**EXCERPTED TEXT**.
Luminar, the buzzy LiDAR startup founded by Austin Russell, has added another high-profile executive to its ranks. This time, Luminar has hired Uber executive Brent Schwarz as its head of business development.
Schwarz, who has been at Luminar for about two months now, comes from Uber by way of self-driving truck startup Otto, which acquired his own LiDAR startup.
Schwarz is a veteran in the LiDAR sensor industry. He was vice president of sales and marketing at Velodyne from 2009 to 2012 and helped turn it into a startup that was hand-building LiDAR units into a commercial enterprise. Velodyne has become a major supplier of LiDAR sensors to companies testing autonomous vehicles. Before Velodyne, Schwarz worked at Intel and Magellan Navigation.
Schwarz would later launch his own company, Tyto LiDAR, which was purchased by self-driving truck company Otto. Uber acquired Otto in 2016. Schwarz stayed on with Uber after the acquisition, and most recently led the effort to build Uber Freight’s financial systems.
“This is a rocket ship I had to be a part of,” Schwarz explaining his reasons for joining Luminar.
LiDAR, or light detection and ranging radar, measures distance using laser light to generate a highly accurate 3D map of the world around the car. LiDAR is considered by many automakers and tech companies an essential piece of technology to safely roll out self-driving cars.
Luminar aims to take LiDAR to the next level, in both technical capabilities and scale. After years of operating in stealth, Luminar made its public debut in the autonomous vehicle startup scene in April 2017.
Luminar built its LiDAR from scratch, a lengthy process that resulted in a simpler design and better performance. It made a leap forward in April 2018 with the introduction of a new LiDAR unit that performs better, is cheaper and is able to be assembled in minutes rather than hours. Luminar’s acquisition of Black Forest Engineering was a big part of its plan to improve the quality along with efficiency. So was the addition of its 136,000-square-foot manufacturing center in Orlando, Florida.
“This is the fundamental shift, when we went from having optics PhDs hand assemble these systems to having proper production to where we can actually scale up and take on new customers beyond the four we’ve been working with the past year,” Russell told TechCrunch, referring to partners that use Luminar sensors in their AV test and development fleets.
The company has disclosed Volvo and Toyota Research Institute as customers. Volvo invested in Luminar earlier this year and became a commercial customer of its new perception development platform.

**REQUIRED TASKS**.
(1) In the article on Luminar's new head of business development, which company bought the LiDAR startup Schwarz founded?
(2) Write a continuation of the article on Luminar's hiring of Brent Schwarz, starting right after its last sentence.

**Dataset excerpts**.
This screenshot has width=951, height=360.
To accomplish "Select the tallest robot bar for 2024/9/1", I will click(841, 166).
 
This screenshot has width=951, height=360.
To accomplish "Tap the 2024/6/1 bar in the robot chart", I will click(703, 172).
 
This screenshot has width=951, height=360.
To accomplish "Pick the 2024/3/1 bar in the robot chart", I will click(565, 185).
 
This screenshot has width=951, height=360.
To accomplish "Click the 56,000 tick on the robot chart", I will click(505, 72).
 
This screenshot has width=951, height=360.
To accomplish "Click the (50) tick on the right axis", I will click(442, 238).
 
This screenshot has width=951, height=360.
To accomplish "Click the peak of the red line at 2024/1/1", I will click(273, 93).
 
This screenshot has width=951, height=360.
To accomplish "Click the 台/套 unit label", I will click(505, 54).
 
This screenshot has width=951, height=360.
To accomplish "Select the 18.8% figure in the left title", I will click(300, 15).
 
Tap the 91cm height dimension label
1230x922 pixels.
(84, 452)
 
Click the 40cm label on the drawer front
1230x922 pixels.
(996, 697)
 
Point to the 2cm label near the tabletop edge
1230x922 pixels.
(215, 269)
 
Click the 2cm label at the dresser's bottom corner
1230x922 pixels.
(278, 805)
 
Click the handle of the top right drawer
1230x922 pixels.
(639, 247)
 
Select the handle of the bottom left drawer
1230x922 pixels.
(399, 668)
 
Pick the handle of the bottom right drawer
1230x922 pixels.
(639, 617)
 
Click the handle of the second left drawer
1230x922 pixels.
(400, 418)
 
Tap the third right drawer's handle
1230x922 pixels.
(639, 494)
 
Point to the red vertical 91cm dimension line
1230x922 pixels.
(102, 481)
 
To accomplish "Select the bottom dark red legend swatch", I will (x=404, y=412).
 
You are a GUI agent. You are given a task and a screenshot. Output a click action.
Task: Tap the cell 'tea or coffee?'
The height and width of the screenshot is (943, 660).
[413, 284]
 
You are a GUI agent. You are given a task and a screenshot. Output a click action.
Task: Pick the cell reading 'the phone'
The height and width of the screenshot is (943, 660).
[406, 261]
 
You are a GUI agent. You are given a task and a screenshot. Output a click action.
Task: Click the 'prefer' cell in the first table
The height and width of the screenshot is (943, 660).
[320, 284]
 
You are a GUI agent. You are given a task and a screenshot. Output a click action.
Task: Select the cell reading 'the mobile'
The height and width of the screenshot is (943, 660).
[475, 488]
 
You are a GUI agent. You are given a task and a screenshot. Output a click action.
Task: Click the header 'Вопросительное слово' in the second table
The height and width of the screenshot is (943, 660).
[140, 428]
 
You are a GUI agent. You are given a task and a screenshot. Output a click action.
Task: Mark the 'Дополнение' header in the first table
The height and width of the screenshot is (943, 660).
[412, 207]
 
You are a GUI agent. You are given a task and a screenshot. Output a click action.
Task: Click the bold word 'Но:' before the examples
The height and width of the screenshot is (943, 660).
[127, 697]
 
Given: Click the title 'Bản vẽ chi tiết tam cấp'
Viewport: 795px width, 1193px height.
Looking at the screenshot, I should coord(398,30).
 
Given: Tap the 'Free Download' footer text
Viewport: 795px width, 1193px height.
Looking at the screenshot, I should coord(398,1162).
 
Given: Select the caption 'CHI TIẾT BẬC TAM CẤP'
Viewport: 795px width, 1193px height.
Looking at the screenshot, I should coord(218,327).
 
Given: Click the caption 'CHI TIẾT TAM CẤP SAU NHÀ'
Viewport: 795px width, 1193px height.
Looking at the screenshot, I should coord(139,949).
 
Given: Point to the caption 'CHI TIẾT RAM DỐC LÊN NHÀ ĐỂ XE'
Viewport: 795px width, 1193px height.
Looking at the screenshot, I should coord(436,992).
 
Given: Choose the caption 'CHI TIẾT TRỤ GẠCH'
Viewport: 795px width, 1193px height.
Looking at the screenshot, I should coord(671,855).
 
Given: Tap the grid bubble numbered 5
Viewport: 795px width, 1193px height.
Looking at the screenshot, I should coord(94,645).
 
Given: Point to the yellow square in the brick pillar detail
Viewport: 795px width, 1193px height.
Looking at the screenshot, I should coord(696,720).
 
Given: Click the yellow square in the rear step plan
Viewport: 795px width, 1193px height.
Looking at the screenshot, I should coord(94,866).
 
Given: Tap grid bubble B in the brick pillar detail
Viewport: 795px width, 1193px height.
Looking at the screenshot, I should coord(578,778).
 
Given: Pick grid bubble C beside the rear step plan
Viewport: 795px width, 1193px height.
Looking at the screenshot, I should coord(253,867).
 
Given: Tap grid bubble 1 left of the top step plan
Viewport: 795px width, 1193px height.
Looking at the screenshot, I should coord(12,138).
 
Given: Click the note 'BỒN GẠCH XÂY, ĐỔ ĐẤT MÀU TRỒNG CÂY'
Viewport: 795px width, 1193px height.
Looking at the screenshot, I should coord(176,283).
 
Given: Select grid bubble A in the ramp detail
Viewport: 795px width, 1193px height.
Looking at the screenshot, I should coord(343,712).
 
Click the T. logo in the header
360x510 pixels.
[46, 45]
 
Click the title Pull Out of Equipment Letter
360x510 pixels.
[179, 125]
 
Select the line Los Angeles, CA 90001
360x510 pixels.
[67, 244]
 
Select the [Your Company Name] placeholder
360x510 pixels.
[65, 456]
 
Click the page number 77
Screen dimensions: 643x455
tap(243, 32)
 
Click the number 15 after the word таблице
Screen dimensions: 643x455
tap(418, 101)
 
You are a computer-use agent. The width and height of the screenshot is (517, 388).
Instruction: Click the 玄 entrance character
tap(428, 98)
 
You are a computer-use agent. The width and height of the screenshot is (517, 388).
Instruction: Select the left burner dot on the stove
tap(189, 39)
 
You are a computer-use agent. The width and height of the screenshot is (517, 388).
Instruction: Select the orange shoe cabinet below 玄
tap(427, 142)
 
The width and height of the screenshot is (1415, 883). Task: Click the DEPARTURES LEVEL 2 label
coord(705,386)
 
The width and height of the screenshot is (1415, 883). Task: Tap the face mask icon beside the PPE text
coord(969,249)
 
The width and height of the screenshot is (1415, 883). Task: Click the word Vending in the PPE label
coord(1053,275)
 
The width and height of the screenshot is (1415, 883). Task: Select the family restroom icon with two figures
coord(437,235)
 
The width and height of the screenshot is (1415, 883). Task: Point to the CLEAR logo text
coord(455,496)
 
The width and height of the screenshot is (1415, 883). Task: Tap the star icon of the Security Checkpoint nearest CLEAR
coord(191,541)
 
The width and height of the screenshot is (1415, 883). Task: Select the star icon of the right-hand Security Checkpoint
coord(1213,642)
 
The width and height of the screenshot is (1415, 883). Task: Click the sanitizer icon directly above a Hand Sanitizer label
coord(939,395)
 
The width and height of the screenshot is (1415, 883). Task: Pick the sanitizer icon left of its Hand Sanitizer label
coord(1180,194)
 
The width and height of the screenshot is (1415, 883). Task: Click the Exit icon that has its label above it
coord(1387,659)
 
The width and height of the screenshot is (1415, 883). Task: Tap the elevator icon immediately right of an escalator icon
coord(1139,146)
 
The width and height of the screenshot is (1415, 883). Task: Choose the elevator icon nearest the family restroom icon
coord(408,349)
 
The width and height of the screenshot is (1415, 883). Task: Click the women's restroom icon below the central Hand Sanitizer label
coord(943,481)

**RESPONSES TO THE TASKS**.
(1) The self-driving truck company Otto bought it.

(2)
“We’ve had some massive progress on the business development front, both with bringing Brent on board and scaling up a number of customers,” Russell told TechCrunch in a recent interview. “We’re now able to really address the immediate needs of these various autonomous test and development programs that are now starting translate into volume production, real-world systems for consumers.”
In the past four months, Luminar has quadrupled the number test and development customers. The company now has contracts with 16 OEMs (a combination of automaker, trucking, tech and ride-sharing type companies) and is in negotiations with another 16 or so, Russell said.
Bringing in testing and development customers is a good first step. But locking them in as commercial customers, meaning they’re integrating the sensor into volume production products, is the ultimate target. Schwarz will be a big part of that effort.
Right now, Schwarz says he is focused on hiring to create the teams that will manage the pipeline of new customers as well as help bring those using Luminar sensors for testing and development into series production.
In June, the company hired Fitbit executive Bill Zerella as its chief financial officer and Tami Rosen as chief people officer. Rosen was at Goldman Sachs for 16 years, a senior director of human resources at Apple and most recently vice president of people at Quora.
Earlier this year, Luminar released a new “perception development platform” for which Volvo is the first customer. Luminar’s perception development platform detects and labels what its LiDAR hardware sees and then delivers that data to the car’s self-driving system. The platform is not making decisions. It’s just meant to provide more robust data to help the car’s “brain” make the right ones.